Instructions for the task -
Please arrange the stretch of material from the line containing "This screenshot has width=450, height=1129." through the line containing "one-note: 1 is" as a two-column CSV with the headers input and output. Give one row for each input and its output, with each field quoted and line breaks replaced by spaces.

Saved data entries:
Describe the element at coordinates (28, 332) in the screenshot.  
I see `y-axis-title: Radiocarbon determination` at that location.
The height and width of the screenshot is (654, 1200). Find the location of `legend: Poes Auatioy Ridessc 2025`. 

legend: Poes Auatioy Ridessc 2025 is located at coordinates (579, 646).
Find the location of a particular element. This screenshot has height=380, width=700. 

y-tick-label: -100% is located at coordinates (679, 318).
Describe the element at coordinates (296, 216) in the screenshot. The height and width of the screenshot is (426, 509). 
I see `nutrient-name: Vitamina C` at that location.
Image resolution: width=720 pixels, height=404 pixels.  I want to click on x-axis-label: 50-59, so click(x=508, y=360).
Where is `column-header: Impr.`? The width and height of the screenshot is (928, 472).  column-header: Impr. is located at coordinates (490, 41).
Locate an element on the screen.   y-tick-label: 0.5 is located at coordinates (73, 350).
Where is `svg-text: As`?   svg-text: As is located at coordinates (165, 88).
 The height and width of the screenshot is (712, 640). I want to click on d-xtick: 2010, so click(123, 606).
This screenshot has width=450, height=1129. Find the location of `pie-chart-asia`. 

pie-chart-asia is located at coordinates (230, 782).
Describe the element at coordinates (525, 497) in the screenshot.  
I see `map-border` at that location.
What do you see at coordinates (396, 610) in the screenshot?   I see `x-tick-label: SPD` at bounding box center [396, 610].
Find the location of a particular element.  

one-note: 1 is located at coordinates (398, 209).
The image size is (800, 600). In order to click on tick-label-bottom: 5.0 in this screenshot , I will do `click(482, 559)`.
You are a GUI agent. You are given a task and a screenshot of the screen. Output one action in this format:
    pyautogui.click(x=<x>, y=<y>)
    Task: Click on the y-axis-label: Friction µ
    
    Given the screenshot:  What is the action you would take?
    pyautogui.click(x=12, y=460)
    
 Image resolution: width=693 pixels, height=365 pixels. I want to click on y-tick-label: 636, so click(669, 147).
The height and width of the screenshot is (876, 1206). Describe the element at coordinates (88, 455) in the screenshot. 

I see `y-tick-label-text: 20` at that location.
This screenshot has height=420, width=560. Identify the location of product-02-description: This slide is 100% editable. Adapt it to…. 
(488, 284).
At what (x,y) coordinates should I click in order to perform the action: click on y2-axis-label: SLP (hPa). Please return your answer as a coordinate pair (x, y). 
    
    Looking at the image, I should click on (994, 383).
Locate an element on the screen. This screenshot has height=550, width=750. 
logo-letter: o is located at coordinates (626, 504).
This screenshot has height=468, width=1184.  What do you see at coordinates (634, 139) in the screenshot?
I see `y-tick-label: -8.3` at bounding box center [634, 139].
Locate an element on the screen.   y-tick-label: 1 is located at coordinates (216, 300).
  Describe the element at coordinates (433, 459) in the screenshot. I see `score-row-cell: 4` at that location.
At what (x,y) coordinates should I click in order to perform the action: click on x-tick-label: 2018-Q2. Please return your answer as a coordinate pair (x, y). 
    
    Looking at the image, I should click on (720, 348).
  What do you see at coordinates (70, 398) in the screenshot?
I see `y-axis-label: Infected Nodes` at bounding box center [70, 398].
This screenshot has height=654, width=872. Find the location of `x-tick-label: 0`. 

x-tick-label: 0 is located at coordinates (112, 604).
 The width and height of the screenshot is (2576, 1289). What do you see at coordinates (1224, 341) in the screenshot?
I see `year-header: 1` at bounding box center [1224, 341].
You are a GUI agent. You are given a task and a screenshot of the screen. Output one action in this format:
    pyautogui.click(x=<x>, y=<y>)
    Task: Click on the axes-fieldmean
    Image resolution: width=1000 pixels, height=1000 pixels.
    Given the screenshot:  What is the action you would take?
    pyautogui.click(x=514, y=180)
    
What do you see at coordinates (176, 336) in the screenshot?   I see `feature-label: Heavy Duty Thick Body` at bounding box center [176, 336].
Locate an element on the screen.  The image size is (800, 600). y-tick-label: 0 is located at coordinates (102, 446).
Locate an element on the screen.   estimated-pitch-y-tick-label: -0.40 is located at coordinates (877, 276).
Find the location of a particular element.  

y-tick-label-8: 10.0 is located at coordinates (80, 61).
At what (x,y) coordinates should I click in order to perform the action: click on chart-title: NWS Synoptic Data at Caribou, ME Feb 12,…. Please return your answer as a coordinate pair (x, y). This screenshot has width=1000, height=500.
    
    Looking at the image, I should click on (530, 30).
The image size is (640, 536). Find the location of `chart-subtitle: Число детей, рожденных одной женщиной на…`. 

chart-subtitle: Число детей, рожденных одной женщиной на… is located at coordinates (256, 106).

Exercise answer -
input,output
"This screenshot has width=450, height=1129. Find the location of `pie-chart-asia`.","pie-chart-asia is located at coordinates (230, 782)."
"Describe the element at coordinates (525, 497) in the screenshot.","I see `map-border` at that location."
"What do you see at coordinates (396, 610) in the screenshot?","I see `x-tick-label: SPD` at bounding box center [396, 610]."
"Find the location of a particular element.","one-note: 1 is located at coordinates (398, 209)."